Friday, August 11, 2006

My Take: Enemies Foreign and Domestic


The good news – no, great news – is that British authorities foiled terrorist plots to blow up domestic air flights from Great Britain to the United States. Our British allies in the war against Islamic terrorism and totalitarianism are diligently doing their jobs. We owe them a great deal of gratitude.

The bad news is that we still have enemies. Unfortunately, not all of our enemies are foreign. We have an unusually high number of anti-war organizations conducting fifth-column style actions aimed at impeding America’s ability to prosecute this war and defeat our enemies. A Newsmax article reporting on this British victory states, “While the British arrests were made by Scotland Yard, disruption of terrorist plots usually entails at least some international cooperation.

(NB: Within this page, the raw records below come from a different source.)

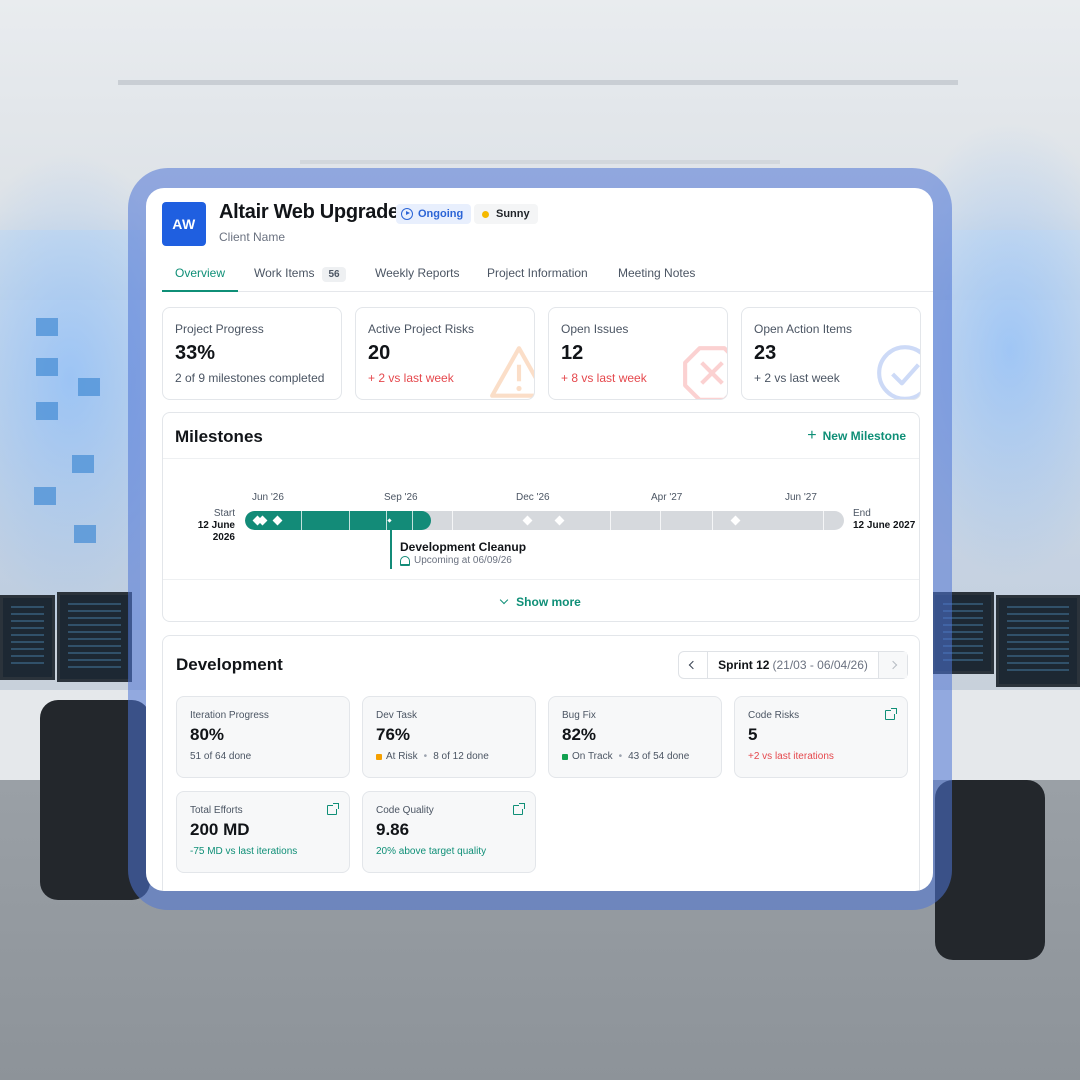 This screenshot has width=1080, height=1080. I want to click on chevron-left-icon, so click(693, 665).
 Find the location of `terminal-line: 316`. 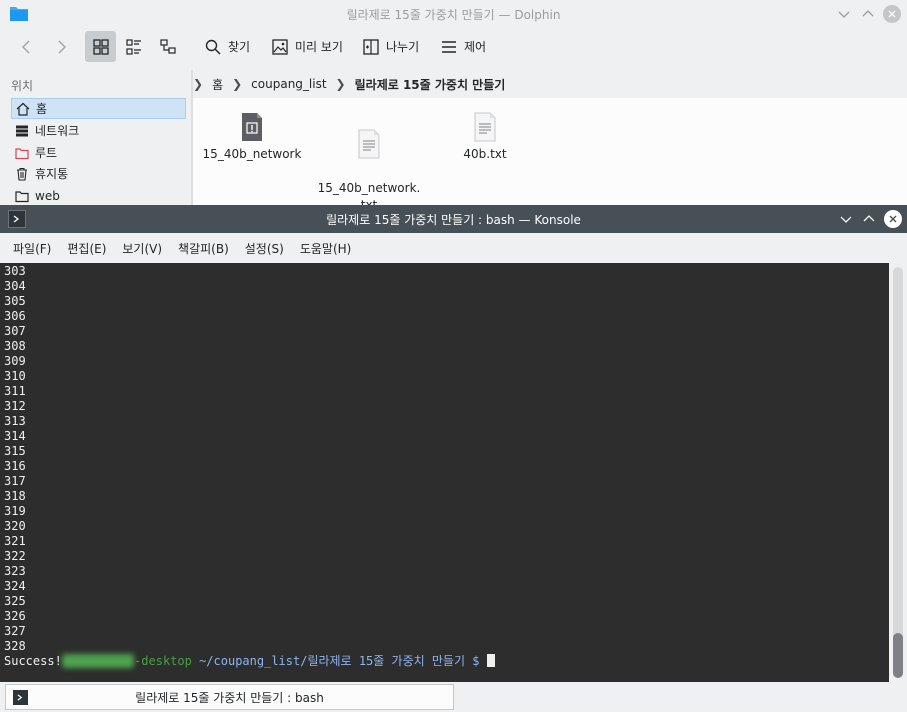

terminal-line: 316 is located at coordinates (15, 466).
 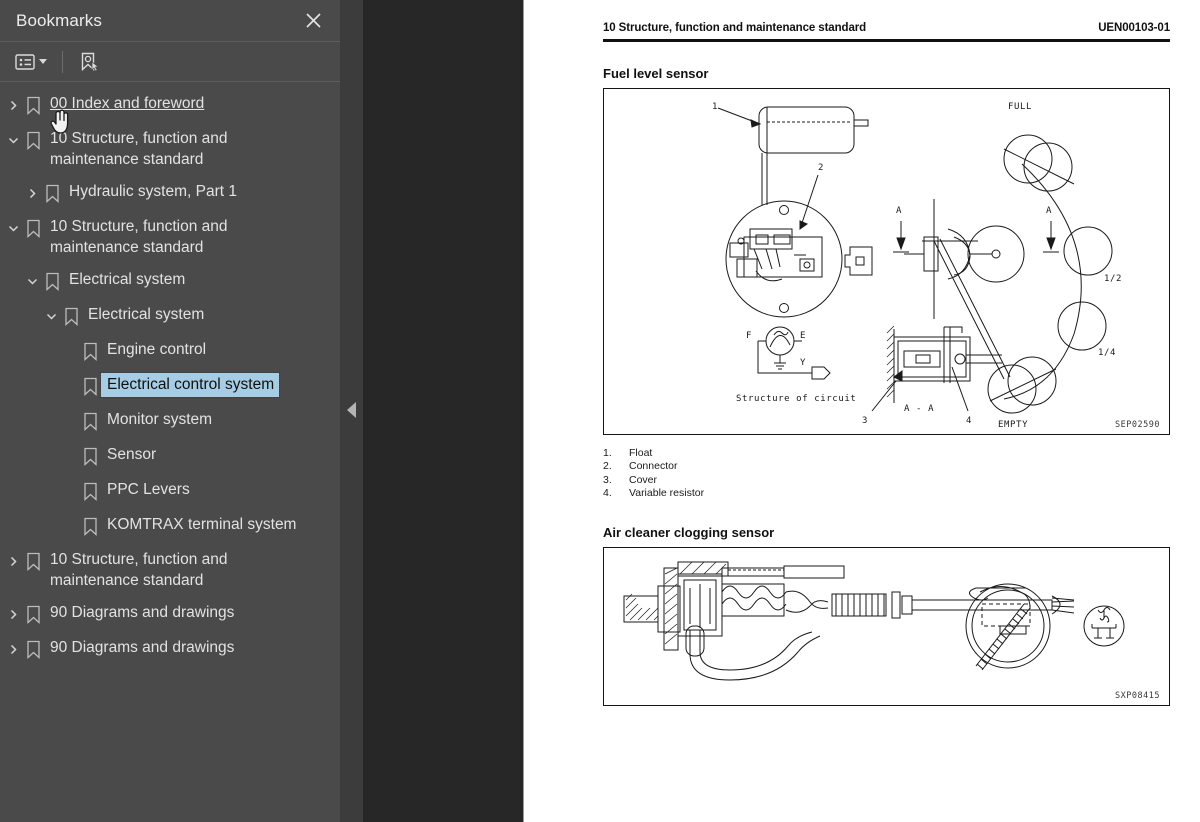 I want to click on bookmark-item: PPC Levers, so click(x=170, y=492).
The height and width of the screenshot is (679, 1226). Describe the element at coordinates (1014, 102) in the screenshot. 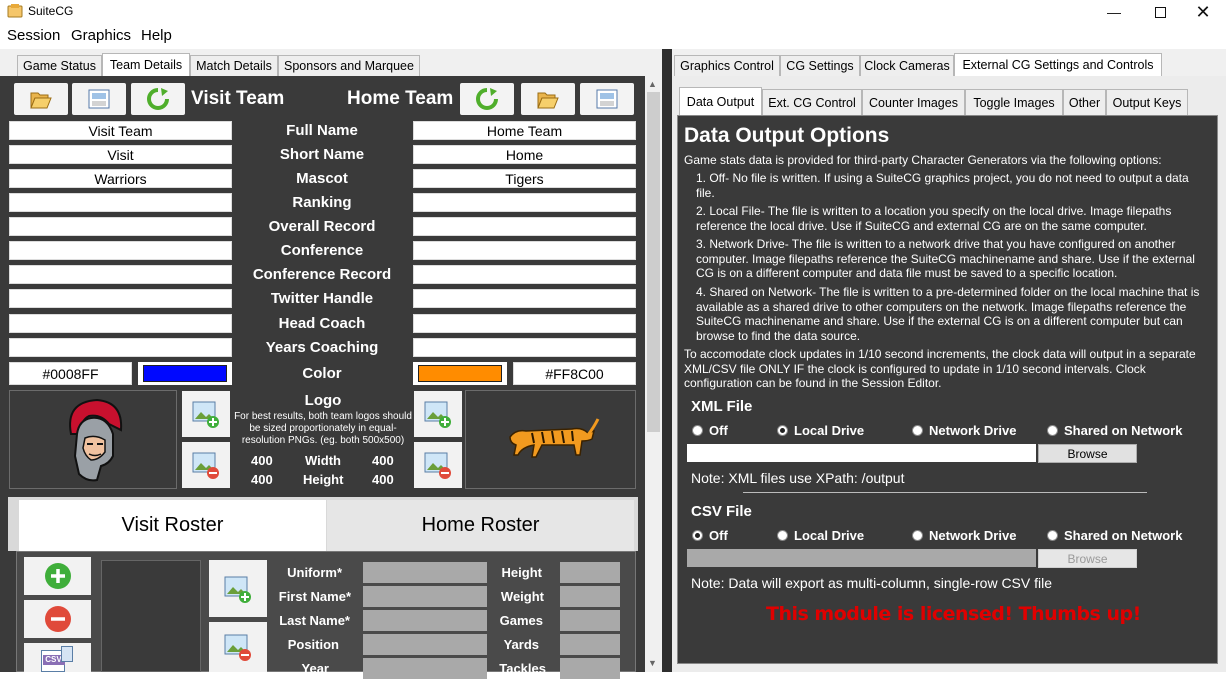

I see `tab-toggle-images: Toggle Images` at that location.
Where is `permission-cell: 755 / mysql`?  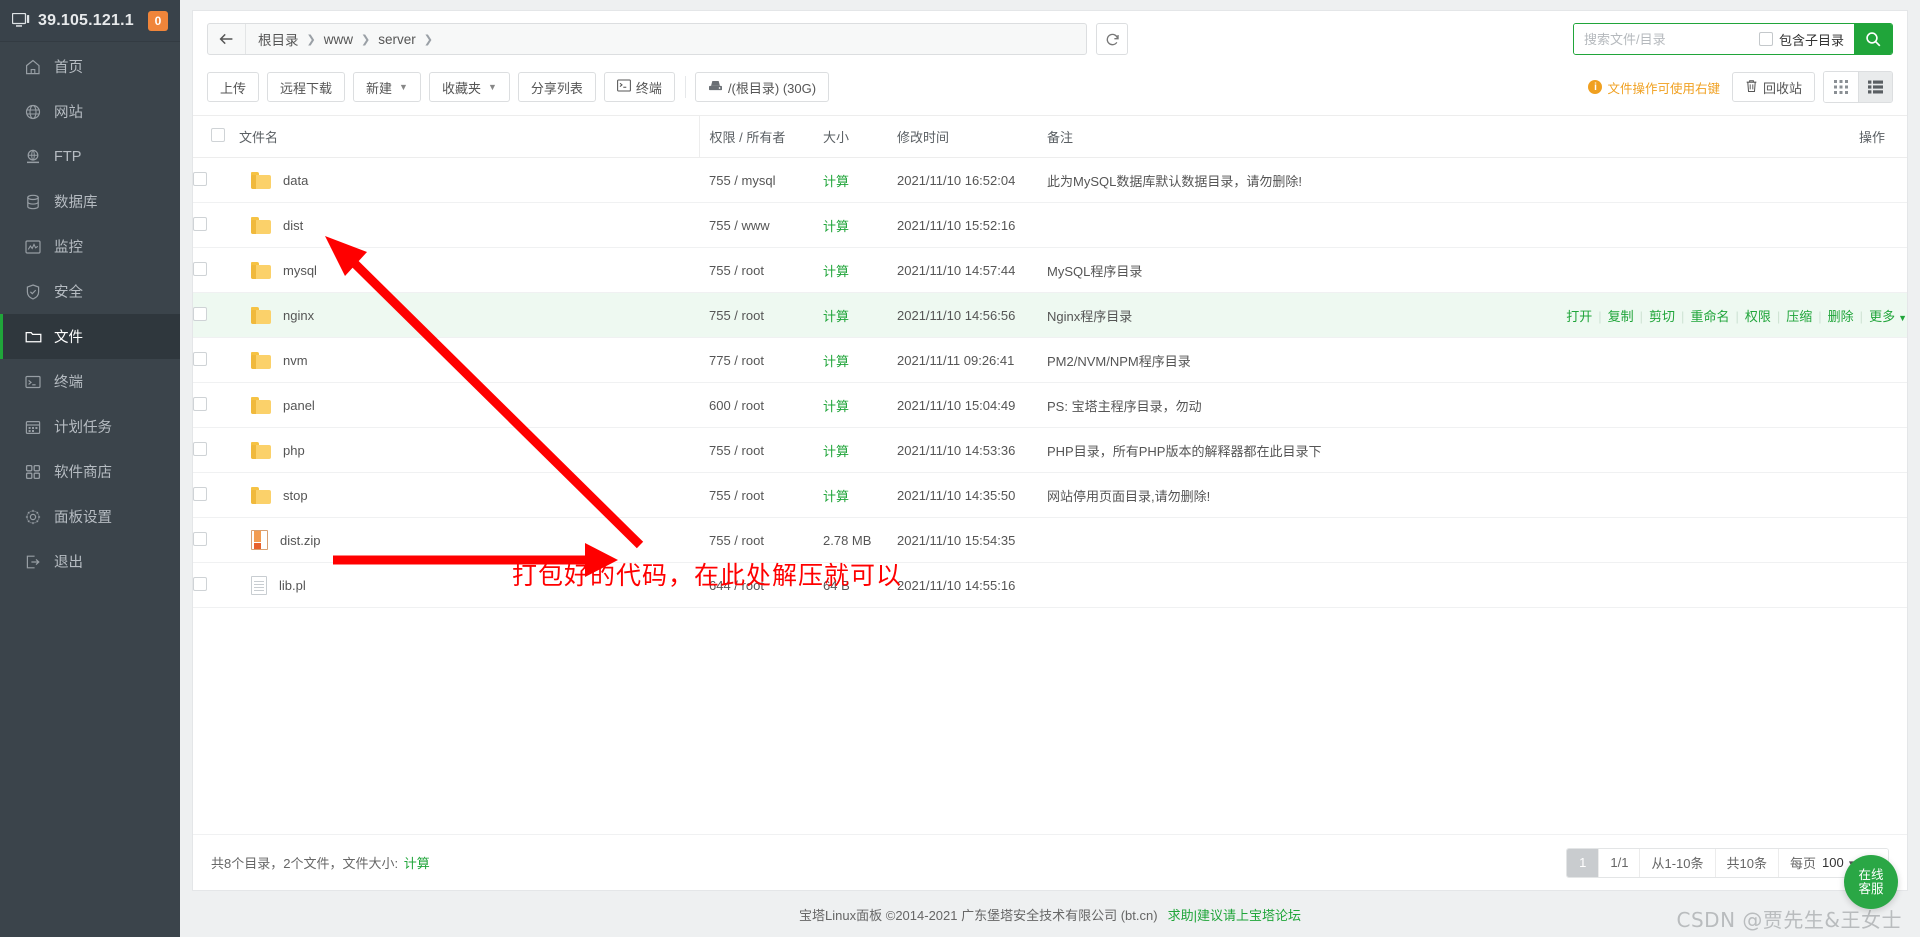 permission-cell: 755 / mysql is located at coordinates (759, 180).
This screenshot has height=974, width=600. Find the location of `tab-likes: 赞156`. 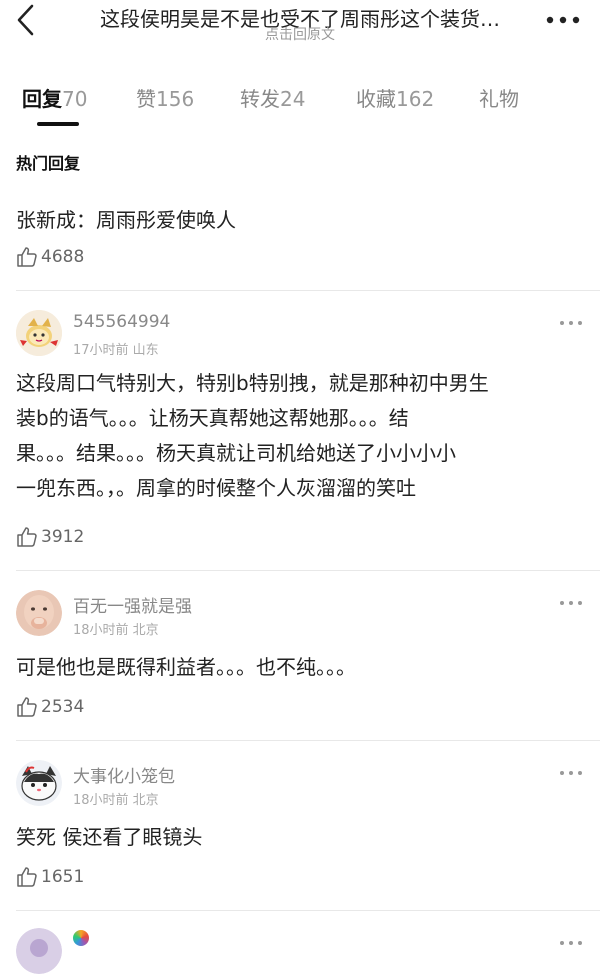

tab-likes: 赞156 is located at coordinates (165, 98).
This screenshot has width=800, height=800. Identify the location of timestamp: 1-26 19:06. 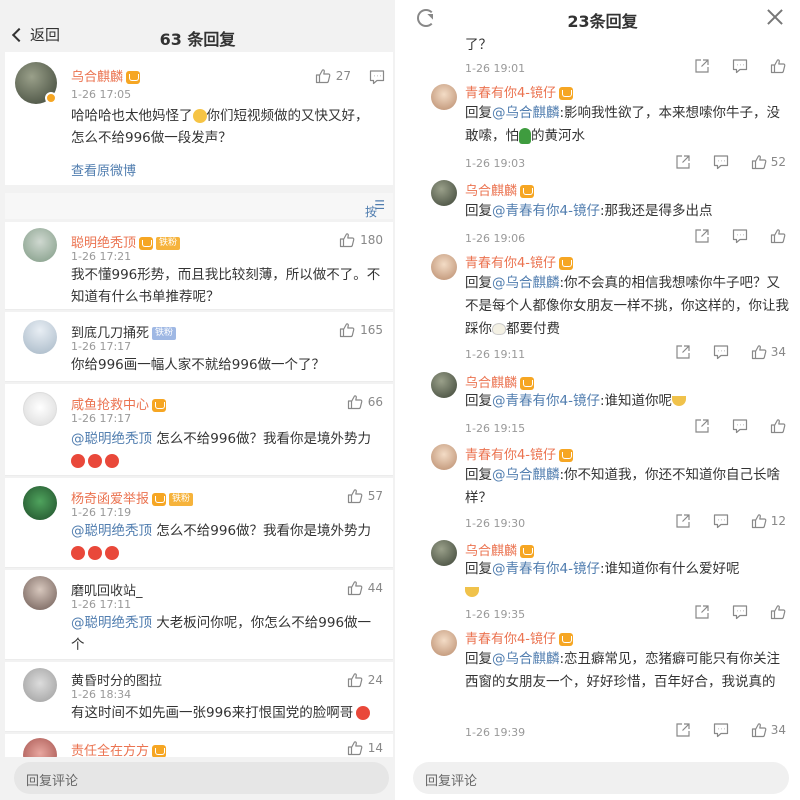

Since 9/11, intelligence and law enforcement agencies throughout the world have integrated their operations and largely abandoned territorial concerns in the effort to hunt down terrorists. Nowhere is that better illustrated than at the National Counterterrorism Center (NCTC), which President Bush established to bring together all terrorist-related information in a single secure building in northern Virginia… They have access to the raw intelligence reports of the CIA and the FBI. The initial lead in a case such as the one in Great Britain could have come from a National Security Agency (NSA) intercept of a conversation by an al-Qaida operative, from tracking of international banking transactions, from an informant developed by Britain's MI6 counterterrorism agency or the CIA, from police monitoring of secure chat rooms, or from a walk-in looking for money.”

Yet in America, media such as the New York Times reveals classified techniques being used to track terrorist financial deals even though they were implored to not release the story. The ACLU is initiating a lawsuit against the NSA. The ACLU says that Constitutional privacy rights are being violated. I say that is every American’s right to be able to get to work, go on vacation, or do anything on any given day without being blown to smithereens. Other nations engaged in the war against Islamic terrorism do not have a problem with this type of data surveillance. Whether intentional or unintentional, the actions of these American organizations hurt America’s ability to win this war and provide useful information to our enemies. They are fifth-columnists.

I have long decided that if America is once again attacked on a scale similar to 9/11, I will hold those fifth-columnists personally responsible for their part. I doubt that they care much about what goes on at chuckschants, but I think that every American, especially every new victim created by another attack, should hold all of these organizations and individuals responsible for refusing to support America’s efforts to defeat these dangerous, fanatic, and deadly enemies of the free world. This latest plot could have been that attack. Over and over we have heard from these organizations, including elected politicians of the Democratic Party, protest about being called unpatriotic because of their opposition to this war. When their opposition impedes America’s ability to win and provides sensitive information to our enemies, then, yes, they are unpatriotic. Their actions speak louder than their words.